We compared pharmacy state fee schedules AWP or WAC based formulas to 100% NADAC and 97% WAC drugs reimbursement formulas to assess the cost-savings potential for each state by adapting one of these alternative. The NADAC and WAC were selected because they are best pricing benchmarks based on our analysis of the 12 criteria ‘Best Benchmark Criteria’. The implications of these choices would be more cost-saving than all current pharmacy state fee schedules with estimated median cost savings of $8.7 million (by adapting 97% of the WAC) and $9.5 million (by adapting 100% of the NADAC) across all states. All states would save more by adapting to NADAC.
Policy implications: Any formula using a fixed percentage increase or decrease from the list price benchmark, such as AWP - 18% or WAC - 3%, could results in markups (or markdowns) that vary in actual dollar amounts based on the price of the drug.

Limitations

This study focused on prescription drugs dispensed at retail pharmacies. Therefore, the results of the study could not be generalizable to other medication dispensing points such as physician’s offices, hospital outpatient pharmacies and hospital inpatient pharmacies. This cross-sectional study used CAWCS total cost of PD medications as a proxy to estimate drug prices using alternative pricing mechanisms. California prescribing and reimbursement practices may be different compared with other states and therefore this may have an impact on our results. Drug classes and drug types (generics/brands) may have different correlations with different pricing benchmarks. We suggested that future studies should include larger samples nationwide with more details on drug classes and drug types (generics/brand) to better determine the correlation with different pricing benchmarks and to find out the best pricing benchmark for drugs reimbursement at retail pharmacies.

Conclusion

The US system for selling prescription medicines is complex and none of the pricing benchmarks included in our analysis acknowledge the complexity of the drug distribution system. The true correlation between different pricing benchmarks and the best pricing benchmark for drugs reimbursement at retail pharmacies is unknown and varies with the mix of drugs used by a system. Our analysis allowed us to find out this correlation on a regional scale. We found that NADAC was the best pricing benchmark for reimbursement of PD drugs, as governmental pricing benchmarks are subjected to price control by federal agencies. We found that the AWP - 50% for generics and the AWP - 37% for brands or WAC - 3% are the best formulas that could be adapted by states that use the AWP or the WAC as a pricing benchmark for reimbursement of the PD drugs.
Summary points
The true correlation between different pricing benchmarks and the best pricing benchmark for drugs reimbursement at retail pharmacies is unknown.
The national average drug acquisition cost (NADAC) was the best pricing benchmark for reimbursement of pharmacy dispensed drugs, as governmental pricing benchmarks are subjected to price control by the federal agencies.
The estimated median cost savings were $8.7 million (by adapting 97% of the wholesale acquisition cost [WAC]) and $9.5 million (by adapting 100% of the NADAC) across all states. All states would save more by adapting NADAC.

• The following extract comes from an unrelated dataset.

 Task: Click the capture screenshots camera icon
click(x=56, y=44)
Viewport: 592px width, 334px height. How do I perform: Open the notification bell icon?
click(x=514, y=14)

Financial & competing interests disclosure

The authors have no relevant affiliations or financial involvement with any organization or entity with a financial interest in or financial conflict with the subject matter or materials discussed in the manuscript. This includes employment, consultancies, honoraria, stock ownership or options, expert testimony, grants or patents received or pending, or royalties.
No writing assistance was utilized in the production of this manuscript.